--- GIVEN RECORDS ---
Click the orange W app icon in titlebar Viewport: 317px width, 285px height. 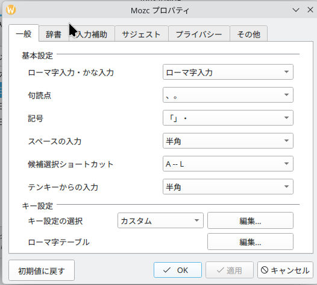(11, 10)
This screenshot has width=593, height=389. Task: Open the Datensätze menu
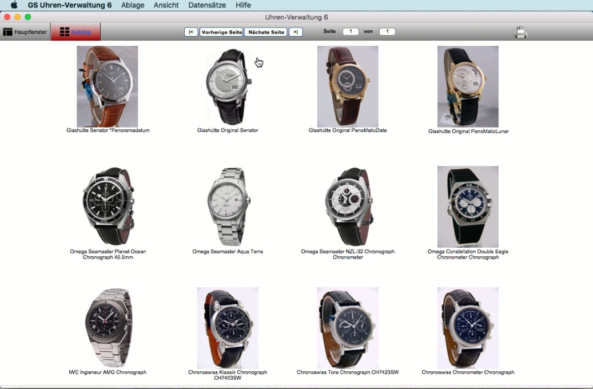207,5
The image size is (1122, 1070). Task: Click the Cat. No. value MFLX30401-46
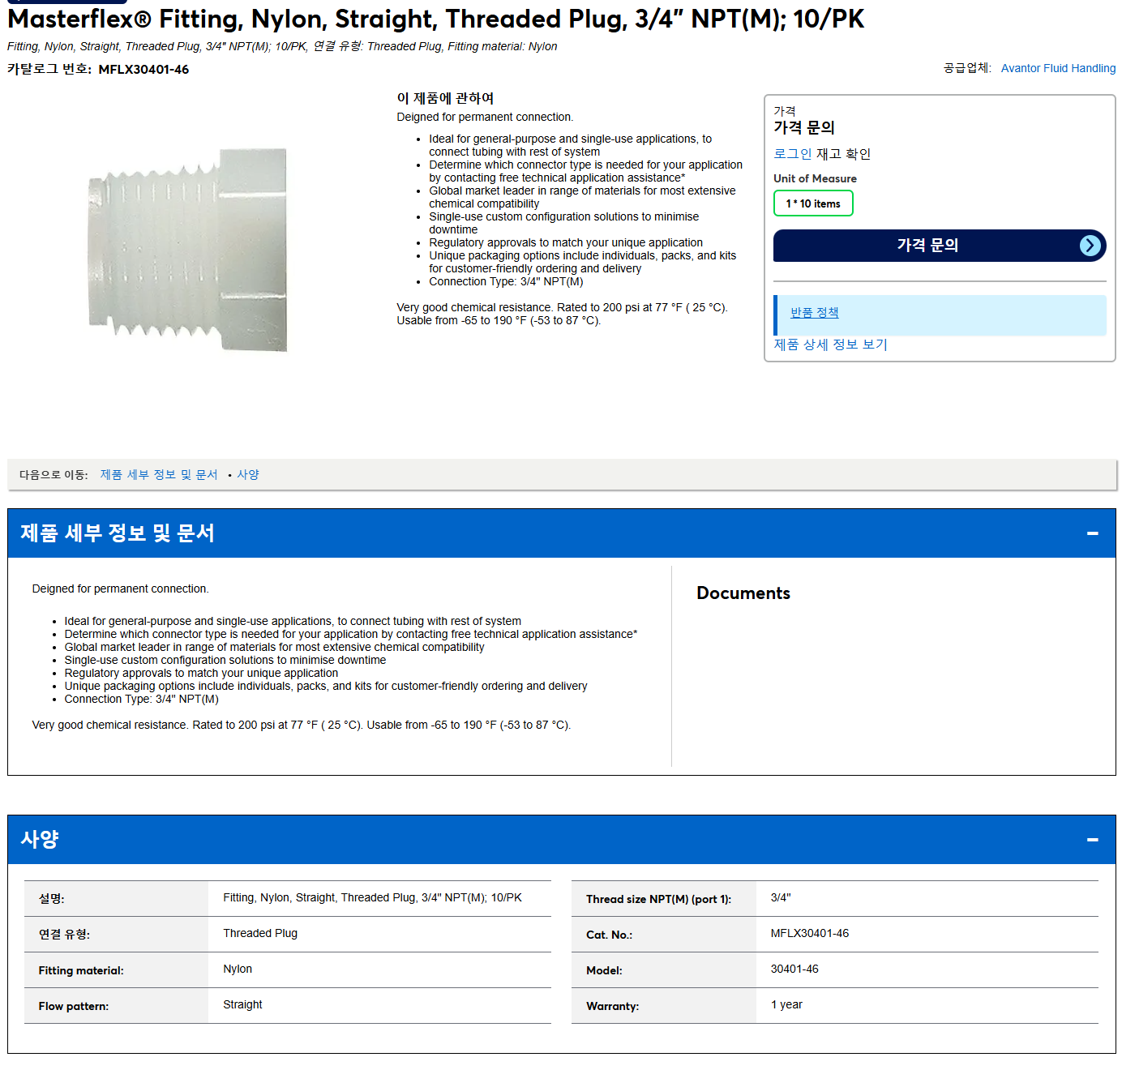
---
--- GIVEN RECORDS ---
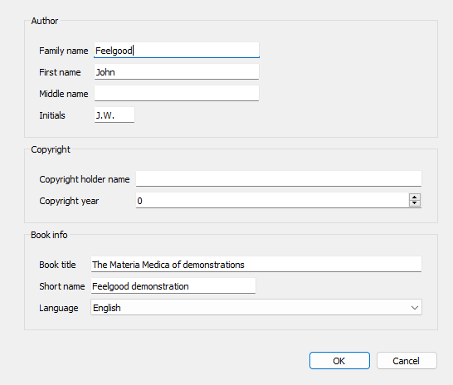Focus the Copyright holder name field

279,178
---
PROBLEM DESCRIPTION: Please repeat the lines of the material above exactly, starting with the line that contains "This screenshot has" and ending with the line that contains "The image size". Leave the pictures out.

WRITTEN SOLUTION:
This screenshot has width=593, height=389. Task: Open the Datensätze menu
207,5
The image size is (1122, 1070). Task: Click the Cat. No. value MFLX30401-46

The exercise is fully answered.